This story is courtesy of the ARRL.org website and their weekly email newsletter:
On Wednesday, December 23, the Department of Defense (DoD) issued an Instruction concerning MARS, effective immediately. This Instruction gives the three MARS services -- Army, Air Force and Navy/Marine Corps -- a new focus on homeland security and a new name: Military Auxiliary Radio System. The Instruction is the first major revision to MARS since January 26, 1988 -- as such, the first revision since the 9/11 attacks and Hurricane Katrina, two major events that changed the way Amateur Radio dealt with emergency communications.
The DoD defines a "military auxiliary" as "an organized body of volunteers prepared to supplement the uniformed services or any designated civilian authorities by provision of specialized autonomous services when called upon or when situations warrant," and gives the Civil Air Patrol and Coast Guard Auxiliary as examples of auxiliaries.

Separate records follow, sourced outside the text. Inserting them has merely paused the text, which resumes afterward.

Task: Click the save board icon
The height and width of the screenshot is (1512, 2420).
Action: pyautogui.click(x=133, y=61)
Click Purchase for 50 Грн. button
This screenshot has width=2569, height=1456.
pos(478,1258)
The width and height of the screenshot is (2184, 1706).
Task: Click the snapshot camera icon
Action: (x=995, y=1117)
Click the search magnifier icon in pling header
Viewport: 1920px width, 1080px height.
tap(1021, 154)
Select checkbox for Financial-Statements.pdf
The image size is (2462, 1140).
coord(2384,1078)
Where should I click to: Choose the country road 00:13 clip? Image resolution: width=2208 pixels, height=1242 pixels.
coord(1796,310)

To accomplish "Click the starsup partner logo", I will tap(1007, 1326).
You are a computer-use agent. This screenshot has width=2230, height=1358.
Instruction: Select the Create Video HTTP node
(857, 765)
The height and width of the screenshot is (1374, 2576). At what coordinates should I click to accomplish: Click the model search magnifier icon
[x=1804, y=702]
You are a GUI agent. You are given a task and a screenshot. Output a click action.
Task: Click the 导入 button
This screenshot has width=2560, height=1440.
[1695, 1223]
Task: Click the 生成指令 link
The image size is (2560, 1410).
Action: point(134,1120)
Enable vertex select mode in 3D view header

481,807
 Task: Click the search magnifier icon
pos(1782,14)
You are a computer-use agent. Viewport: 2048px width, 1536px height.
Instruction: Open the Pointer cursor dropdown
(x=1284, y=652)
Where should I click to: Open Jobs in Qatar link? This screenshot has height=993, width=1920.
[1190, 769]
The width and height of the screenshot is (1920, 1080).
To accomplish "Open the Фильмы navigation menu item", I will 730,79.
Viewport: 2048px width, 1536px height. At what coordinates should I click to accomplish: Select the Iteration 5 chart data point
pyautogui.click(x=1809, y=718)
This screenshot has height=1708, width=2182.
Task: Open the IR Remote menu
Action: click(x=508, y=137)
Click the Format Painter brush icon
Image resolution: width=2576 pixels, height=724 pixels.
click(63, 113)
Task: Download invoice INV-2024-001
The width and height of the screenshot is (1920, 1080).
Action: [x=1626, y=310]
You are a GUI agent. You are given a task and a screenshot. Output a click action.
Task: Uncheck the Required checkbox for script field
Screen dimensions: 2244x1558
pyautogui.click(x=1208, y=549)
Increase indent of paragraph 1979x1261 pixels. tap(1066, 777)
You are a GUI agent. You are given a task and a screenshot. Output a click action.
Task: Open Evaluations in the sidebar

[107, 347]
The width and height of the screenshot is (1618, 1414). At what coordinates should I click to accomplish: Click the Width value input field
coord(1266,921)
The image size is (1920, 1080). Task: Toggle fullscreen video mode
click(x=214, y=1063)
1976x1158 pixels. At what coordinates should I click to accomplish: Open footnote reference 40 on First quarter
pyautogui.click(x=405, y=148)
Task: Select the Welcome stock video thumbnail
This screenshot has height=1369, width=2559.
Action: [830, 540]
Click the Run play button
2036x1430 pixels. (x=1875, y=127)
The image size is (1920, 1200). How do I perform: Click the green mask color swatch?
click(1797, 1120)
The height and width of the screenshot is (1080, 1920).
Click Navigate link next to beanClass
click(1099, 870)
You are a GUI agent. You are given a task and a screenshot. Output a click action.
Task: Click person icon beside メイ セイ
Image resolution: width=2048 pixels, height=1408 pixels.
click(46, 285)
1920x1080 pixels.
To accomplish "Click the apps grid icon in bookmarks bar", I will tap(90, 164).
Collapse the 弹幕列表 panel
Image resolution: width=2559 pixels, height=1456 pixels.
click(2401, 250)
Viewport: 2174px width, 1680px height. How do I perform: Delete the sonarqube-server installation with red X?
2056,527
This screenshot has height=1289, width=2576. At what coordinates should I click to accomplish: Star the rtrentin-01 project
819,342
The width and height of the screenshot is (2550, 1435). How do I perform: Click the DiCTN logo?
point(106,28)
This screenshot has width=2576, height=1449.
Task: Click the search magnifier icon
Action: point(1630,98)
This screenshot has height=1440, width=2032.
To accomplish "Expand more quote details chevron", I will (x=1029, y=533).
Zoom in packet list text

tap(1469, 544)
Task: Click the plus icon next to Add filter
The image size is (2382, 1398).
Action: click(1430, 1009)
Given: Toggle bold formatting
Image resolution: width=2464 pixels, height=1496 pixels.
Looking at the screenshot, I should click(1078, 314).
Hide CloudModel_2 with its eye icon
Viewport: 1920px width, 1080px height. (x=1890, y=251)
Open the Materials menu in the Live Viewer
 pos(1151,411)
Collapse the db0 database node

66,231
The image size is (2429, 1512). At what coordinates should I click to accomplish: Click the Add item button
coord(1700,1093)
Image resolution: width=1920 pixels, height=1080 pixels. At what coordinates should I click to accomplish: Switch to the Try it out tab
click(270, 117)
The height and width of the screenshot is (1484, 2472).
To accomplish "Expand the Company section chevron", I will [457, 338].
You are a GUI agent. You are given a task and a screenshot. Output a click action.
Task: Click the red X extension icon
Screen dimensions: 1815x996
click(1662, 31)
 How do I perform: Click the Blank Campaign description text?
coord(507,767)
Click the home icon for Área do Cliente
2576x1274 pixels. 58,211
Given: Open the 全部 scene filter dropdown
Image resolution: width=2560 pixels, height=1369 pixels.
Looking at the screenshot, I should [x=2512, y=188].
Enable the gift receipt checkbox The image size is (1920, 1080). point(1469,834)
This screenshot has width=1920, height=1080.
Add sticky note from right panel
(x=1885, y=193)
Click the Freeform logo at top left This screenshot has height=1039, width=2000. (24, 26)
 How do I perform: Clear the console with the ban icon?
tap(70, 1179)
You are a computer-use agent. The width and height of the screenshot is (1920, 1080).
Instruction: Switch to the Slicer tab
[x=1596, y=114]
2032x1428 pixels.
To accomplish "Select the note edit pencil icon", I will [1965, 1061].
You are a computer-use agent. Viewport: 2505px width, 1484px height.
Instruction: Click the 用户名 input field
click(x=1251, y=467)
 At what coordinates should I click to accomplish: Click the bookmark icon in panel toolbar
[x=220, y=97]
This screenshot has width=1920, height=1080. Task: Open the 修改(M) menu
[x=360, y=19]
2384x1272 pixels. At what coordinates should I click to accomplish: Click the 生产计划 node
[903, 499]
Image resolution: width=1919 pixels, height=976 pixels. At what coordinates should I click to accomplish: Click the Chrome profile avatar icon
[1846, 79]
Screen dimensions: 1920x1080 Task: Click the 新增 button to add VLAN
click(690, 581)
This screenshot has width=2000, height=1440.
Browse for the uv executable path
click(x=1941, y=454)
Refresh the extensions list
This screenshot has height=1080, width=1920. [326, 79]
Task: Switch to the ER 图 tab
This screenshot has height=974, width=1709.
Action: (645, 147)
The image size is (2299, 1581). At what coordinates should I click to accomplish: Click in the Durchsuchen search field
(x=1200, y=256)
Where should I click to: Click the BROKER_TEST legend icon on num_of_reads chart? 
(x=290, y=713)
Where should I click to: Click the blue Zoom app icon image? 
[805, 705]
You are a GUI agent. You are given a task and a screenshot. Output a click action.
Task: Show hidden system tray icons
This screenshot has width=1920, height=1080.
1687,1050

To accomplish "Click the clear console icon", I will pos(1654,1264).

In the past, MARS had focused primarily on emergency communications and health and welfare support. The DoD's Instruction now directs the three MARS services to provide "contingency radio communications" to support US government operations, DoD components and "civil authorities at all levels," providing for national security and emergency preparedness events. MARS units will still continue to provide health and welfare communications support "to military members, civilian employees and contractors of DoD Components, and civil agency employees and contractors, when in remote or isolated areas, in contingencies or whenever appropriate." MARS must also be capable of operation in "radio only" modes -- without landlines or the Internet -- and sustainable on emergency power (when public utility power has failed); some MARS stations must be transportable for timely deployment.
The Instruction, however, does not mention which of the three MARS services will take the lead when responding to events. According to sources, this has been seen as a critical issue in conforming to the National Incident Management System (NIMS) that calls for "unity of command." As now constituted, the three separate MARS services are supposed do "interoperate," but command-wise, each operates independently. Some MARS members had urged clarification on this issue to avoid confusion during an emergency, sources said.
The Secretaries of the Army, Air Force and Navy are to encourage participation in MARS, the Instruction states, saying this may be accomplished "by establishing and funding an active MARS program within each Military Department, which shall then assign a MARS-licensed staff representative to manage operations, readiness, planning, procedural and technical development, documentation, standards, training, equipment, program and membership administration, and other matters necessary for mission accomplishment."
The Secretaries are also tasked with bringing new personnel into their MARS services. The Instruction calls on them to establish programs "to promote civilian interest, recruit qualified volunteers, sponsor them for basic background checks and furnish them suitable training in contingency support communications."
The Instruction also dictates that MARS leaders will now report to three DoD officials; before this revision, they only reported to one person. The Assistant Secretary of Defense for Homeland Security and Americas Security Affairs (ASD [HD&ASA]) now has primary responsibility for the MARS Defense Support of Civil Authorities (DSCA) mission. In addition, MARS leaders will report to the Assistant Secretary of Defense for Networks and Information Integration/DoD Chief Information Officer (ASD[NII]/DoD CIO) and the Assistant Secretary of Defense for Logistics and Material Readiness (ASD[L&MR]). In the 1998 charter, oversight of MARS was assigned to a single top official, the Assistant Secretary of Defense for Command, Control, Communications and Intelligence.
This revision -- which was years in the making -- keeps the Navy/Marine Corps MARS intact; until now, members of this MARS service were concerned that their part of MARS might be terminated by Navy commanders.
The Instruction also gives some new perks to MARS members. Active duty military personnel who are affiliated with MARS may be able to earn Reserve points based on service in MARS and, in cases of permanent change of station, qualify for weight exemption for transportation of MARS communications equipment. All members may be considered for benefits associated with DoD civilian service, such as access to DoD morale, welfare and recreation Category C recreational facilities and access to DoD credit unions.
Membership in any of the three MARS services is open to qualified active duty, Guard and Reserve personnel, as well as those in civilian agencies who report to civil authorities or their supporting organizations (including nongovernmental organizations) and private US citizens who meet age, education and other criteria -- such as an FCC-issued Amateur Radio license -- imposed by a DoD Component MARS office.